Firm finances are getting a lot more scrutiny this year — including from potential lateral partners.
In good times, candidates tended to focus more on practice fit and compensation. Now they are asking more specific questions about the financial history, equity levels, borrowing habits and financing plans of the firms they are considering. And they are posing them earlier in the process, hiring partners and recruiters say.
Equity partners, in particular, have a lot at stake. That goes double in troubled times.
Former Heller Ehrman partner Michael Charlson, now at Hogan & Hartson, said he expects he and a number of Heller partners will lose between $400,000 and $500,000 in capital because the firm imploded this fall. On top of that, they won’t see any profit distributions that may have come at year’s end. The professional, personal and financial dislocation “was huge,” Charlson said, and he would not want to repeat it.
So finance questions were at the top of the agenda for Charlson, who said he interviewed with a handful of firms. “I’d be crazy not to ask,” he said. “You’re making a major investment — for most people it’s the largest except maybe their home — and the notion that you would do a little due diligence on the firm I don’t think is particularly surprising.”

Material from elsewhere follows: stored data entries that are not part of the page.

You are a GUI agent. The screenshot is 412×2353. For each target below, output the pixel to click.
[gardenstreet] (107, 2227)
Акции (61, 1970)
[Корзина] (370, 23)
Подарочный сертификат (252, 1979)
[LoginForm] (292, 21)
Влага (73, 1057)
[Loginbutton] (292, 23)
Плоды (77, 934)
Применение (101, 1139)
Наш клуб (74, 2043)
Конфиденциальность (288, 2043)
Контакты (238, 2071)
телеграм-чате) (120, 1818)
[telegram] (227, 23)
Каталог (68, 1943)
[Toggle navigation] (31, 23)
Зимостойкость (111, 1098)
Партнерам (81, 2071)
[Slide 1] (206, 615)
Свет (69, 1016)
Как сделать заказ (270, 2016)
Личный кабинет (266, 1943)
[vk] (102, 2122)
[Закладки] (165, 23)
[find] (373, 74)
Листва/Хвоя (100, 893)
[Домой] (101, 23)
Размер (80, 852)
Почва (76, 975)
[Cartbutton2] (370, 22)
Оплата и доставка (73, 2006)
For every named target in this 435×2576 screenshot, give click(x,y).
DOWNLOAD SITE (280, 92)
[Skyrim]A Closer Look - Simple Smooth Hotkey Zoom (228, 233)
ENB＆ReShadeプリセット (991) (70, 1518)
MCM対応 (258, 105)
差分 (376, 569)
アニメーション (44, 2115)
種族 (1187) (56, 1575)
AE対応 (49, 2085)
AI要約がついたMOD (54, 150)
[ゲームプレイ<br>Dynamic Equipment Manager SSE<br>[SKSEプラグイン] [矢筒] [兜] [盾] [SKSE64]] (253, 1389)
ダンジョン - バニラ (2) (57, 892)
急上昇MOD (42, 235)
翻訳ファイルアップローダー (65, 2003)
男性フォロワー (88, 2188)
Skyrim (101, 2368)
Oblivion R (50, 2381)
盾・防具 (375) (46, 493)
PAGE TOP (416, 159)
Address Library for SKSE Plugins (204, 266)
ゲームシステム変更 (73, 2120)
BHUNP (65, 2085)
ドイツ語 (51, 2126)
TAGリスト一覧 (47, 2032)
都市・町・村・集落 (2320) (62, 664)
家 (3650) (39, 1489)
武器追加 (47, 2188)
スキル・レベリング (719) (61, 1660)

Concern among lateral candidates has grown over the course of this year along with the increasingly shrill headlines from Wall Street and around the globe. Jones Day partner Joe Sims, who’s been hiring laterals on the West Coast since the summer of 2006, said that he saw a significant shift in attitudes in the early spring of this year, in tandem with the first signs of concern cropping up about Heller and other firms. Through the summer and fall, when the general economy took a sharper turn for the worse, people really started to home in on finances, he said.
“I’m seeing it from everybody,” he said. “I don’t have a conversation with a potential lateral partner where that subject doesn’t come up.”
Southern California legal recruiter Valerie Fontaine said it’s even more important to bring up now, because firms that didn’t appear vulnerable in good times have gone under. “We learned this lesson with Brobeck,” she said, referring to the 500-plus-lawyer firm whose fortunes rose and fell with the tech boom and bust before it dissolved in 2003. Fontaine said that her firm, Seltzer Fontaine Beckwith, has always asked clients to provide finance details and counseled candidates to ask whether and how retirement is funded, what the leases are and what the credit line is used for. Most law firm clients have been happy to oblige, she said.
Reed Smith partner Jack Nelson said that a couple of years ago, interviewees asked for a description of the capital requirements and a summary of the firm’s borrowing positions, including term debt. Now, candidates want to know more about leases, personal liability and the firm’s plans for capital and debt, “something that you rarely heard a couple of years ago,” he said. And they want to know that information earlier, long before an offer has been made, Nelson said. Today’s laterals seem to be using the information to weed firms out of consideration, rather than to make a final decision on a particular firm.
Pillsbury Winthrop Shaw Pittman Chairman James Rishwain Jr. agreed that in previous years, a firm’s overall health wasn’t front and center: Candidates tended to focus more on potential earnings, equity buy-ins and bonus structures, Rishwain said in an e-mail.
“But now all candidates, including those who may be coming from troubled firms, are being particularly cautious and delving deeper than ever before to ensure they are joining a firm on solid financial ground,” he said.